Which brings me to Michael Pollan's excellent article in the New York Times Magazine, "No One Cooks Here Anymore." It may seem at first to be chockablock with bad news -- the slow death of home-cooking, the ascendance of take-out and convenience foods, and the altering of the national mindset to embrace frozen peanut-butter-and-jelly sandwiches in a child's lunchbox, as though slathering a homemade PB and J is too tricky and time-consuming. The food-industrial complex is, it seems, as powerful in its sphere as the military-industrial complex is in the world of tanks and ammunition; a lot of effort has gone into convincing us that cooking at home is a 1950s collectible along with shirtwaist dresses and cars with bench seats and big fins. The post-millennial citizen, the modern individual, would no sooner cook than wear a girdle or sock garters.
And yet here is Michael Pollan, journalist, studier of how and what we eat, passionate guy, suggesting that home-cooked food can cure everything from the obesity epidemic to social alienation. If eating were simply a matter of fuel intake, we could be squeezing purees out of pouches like astronauts in early outer-space movies. But it isn't, as anyone who has a favorite childhood food memory can attest. The ebullient chef Art Smith says that cooking is love, and he makes that pronouncement with a genuine spirit that makes it impossible to be embarrassed by the sentiment. We don't even need the obvious economic argument here: The fiscal benefits of home-cooking aside, it's just hard to contemplate a future that does not involve the wafting of wonderful aromas when you open the front door.
Yes, we are overextended, overstressed, and uncertain about whether, or when, or from where respite is coming. And yes, it seems that Julia Child was displeased by Julie Powell's blog, which she found lacking in seriousness, a sad note in an otherwise delightful bi-generational tale. Because Powell discovered what Michael Pollan would like all of us to consider -- that hidden behind the large-screen, HD production that is corporate easy-food lurks the individual, small-scale joy of food on a plate.

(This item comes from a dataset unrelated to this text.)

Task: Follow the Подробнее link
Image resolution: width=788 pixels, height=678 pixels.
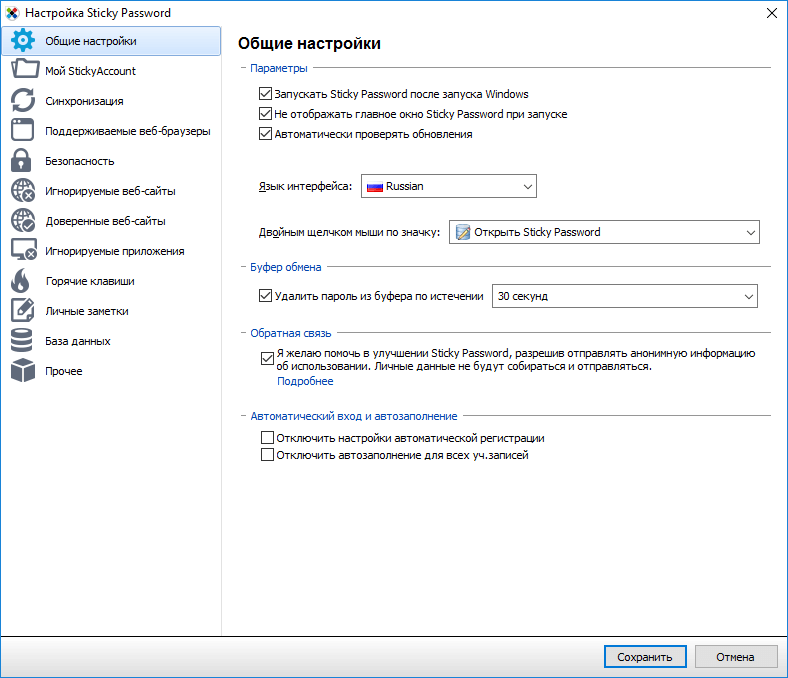Action: click(305, 381)
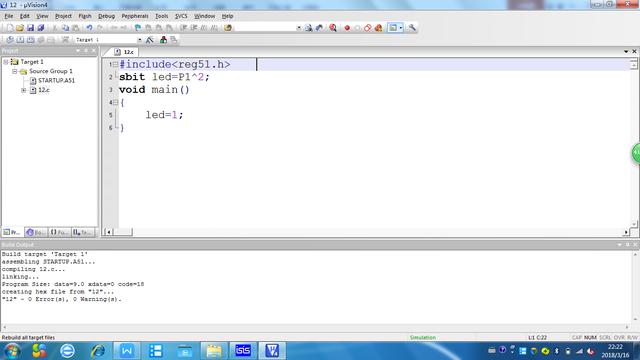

Decades ago, my husband vowed to give up sports television because it struck him that those weekend hours might profitably be spent on something more immediate and more productive. Pollan's comparison of food programming and sports programming feels about as right as a berry cobbler in high summer: What if we cut back a show a week and learned to make a great roast chicken? Honest, it takes 10 minutes to prep and throw into the oven, and you can do other things while it's cooking. You don't have to do what Julie did and cook a cookbook's worth of stuff every night for a year, but you can put a toe in the water and see how good it feels.